東洋経済の最新記事は、日本の自動車産業が世界的なEV(電気自動車)シフトにおいて後れを取っている現状を詳細に分析している。報告によれば、日本の自動車メーカーはEV市場での競争力に課題を抱えており、特に中国や欧米の新興メーカーに市場シェアを奪われつつある。
日本のEV市場シェアの低下
東洋経済のデータによると、2023年の世界のEV販売台数における日本メーカーのシェアはわずか5%未満にとどまっている。これは、中国メーカーの50%以上、欧米メーカーの30%強と比較して著しく低い。日本の自動車業界は、ハイブリッド車(HV)で成功を収めたものの、EVへの本格的な転換が遅れたことが主因とされる。

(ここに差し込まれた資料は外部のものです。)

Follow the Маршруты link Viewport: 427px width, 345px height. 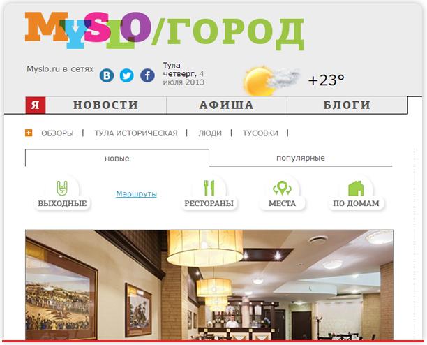136,193
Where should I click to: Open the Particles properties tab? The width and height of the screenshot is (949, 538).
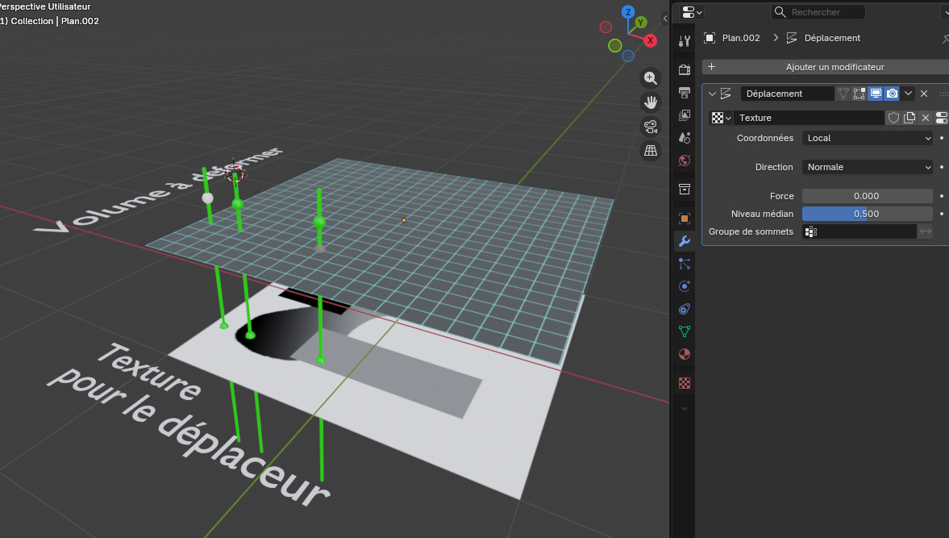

専門家は「日本メーカーはHV技術に過度に依存し、EVの開発投資が遅れた」と指摘する。実際、トヨタのEV販売台数は2023年に約10万台と、世界全体のEV販売台数(約1000万台)の1%に過ぎなかった。
中国市場での苦戦
特に中国市場での苦戦が顕著だ。中国は世界最大のEV市場であり、2023年には約800万台のEVが販売された。しかし、日本メーカーの中国でのEV販売台数は数万台にとどまり、現地メーカーのBYDや欧米のテスラに大きく水をあけられている。
東洋経済の記事は「日本メーカーは中国のEV市場で存在感を失いつつある」と警告する。中国の消費者は、先進的なバッテリー技術や充電インフラを備えた国産EVを好む傾向が強い。
政府の支援と業界の対応
日本政府は、EV普及に向けた補助金や充電インフラ整備を進めているが、欧州や中国に比べて規模が小さい。経済産業省は2035年までに新車販売の100%を電動車(EV、HV、PHEV)にする目標を掲げるが、EV単体の目標は明確ではない。
業界団体の日本自動車工業会は「技術開発とインフラ整備の両面で官民連携が必要」と述べ、政府にさらなる支援を求めている。一方、トヨタや日産など各社はEV投入計画を加速させており、2026年までに新型EVを10車種以上投入する方針だ。
生き残りをかけた戦略
日本の自動車産業が生き残るためには、バッテリー技術の革新やソフトウェア開発の強化が不可欠とされる。東洋経済は「日本メーカーは、部品調達から販売までのサプライチェーン全体でEV対応を急ぐ必要がある」と結論づけている。
また、海外メーカーとの提携やM&Aも戦略の一つだ。例えば、日産はルノーとEV分野で協業を強化し、ホンダはGMと共同でEVプラットフォームを開発している。